1. ## Joint Probability Question

Hi, I am having trouble with the following question:
Five balls are drawn without replacement from an urn containing 7 blue balls, 4 green balls, and 8 yellow balls. Let B, G, and Y be the total number of blue, green and yellow balls drawn, respectively. Find
a) The joint probability mass function of B, G, and Y.
b) The joint probability mass function of Y and B
c) THe marginal probability mass function for B, G, and Y separately. Do these marginal probabilities look familiar? ID them.

For a) I tried modelling the joint probability mass function using a combinatorial approach.
c(7 choose B)c(4 choose G)c(8 choose Y)/c(19 choose 5).
And B+G+Y=5 (because you can only choose 5 balls). However, after this I'm stuck.

2. these are all hypergeometrics

joint is $\displaystyle P(B=b,G=g,Y=y)={ {7 \choose b} {4 \choose g} {8 \choose y}\over {19 \choose 5}}$.

b is really the same...

$\displaystyle P(B=b,G=g)={ {7 \choose b} {4 \choose g} {8 \choose 5-b-g}\over {19 \choose 5}}$.

I'll only do B's distribution. It's B vs the world so...

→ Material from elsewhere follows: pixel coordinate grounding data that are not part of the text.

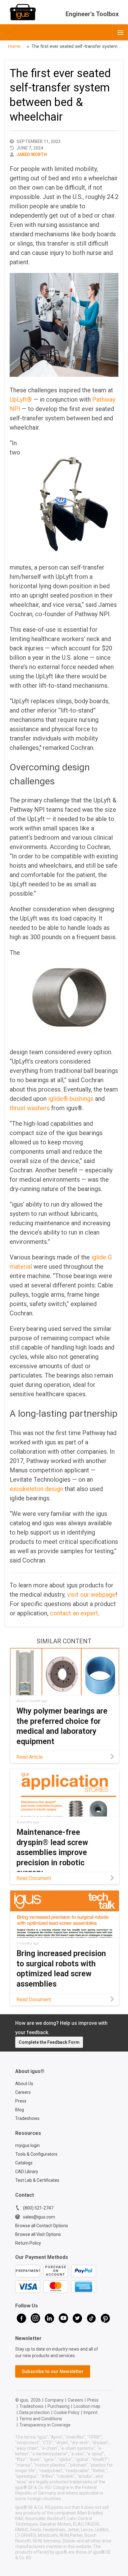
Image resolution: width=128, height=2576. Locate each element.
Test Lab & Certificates (37, 2180)
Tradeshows (27, 2118)
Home (14, 46)
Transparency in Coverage (45, 2424)
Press (20, 2100)
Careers (23, 2092)
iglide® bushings (71, 1098)
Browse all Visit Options (38, 2234)
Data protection (34, 2412)
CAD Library (26, 2171)
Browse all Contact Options (41, 2225)
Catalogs (24, 2162)
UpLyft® (21, 399)
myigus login (27, 2145)
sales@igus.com (39, 2216)
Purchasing (59, 2406)
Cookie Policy (67, 2412)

$\displaystyle P(B=b)={ {7 \choose b} {12 \choose 5-b} \over {19 \choose 5}}$.

you do the other two.

3. I understand how you got part c, but
I don't really understand how you got part b. Is it because you are focusing on B and G, so Y is just what's left over?

4. I was in a rush.
I wrote the joint distribution of B and G.
Here's the joint of Y and B...

$\displaystyle P(B=b,Y=y)={ {7 \choose b} {8 \choose y} {4 \choose 5-b-y}\over {19 \choose 5}}$.

This is because b+y+g=5.
So, if you know two of them, you know the third one.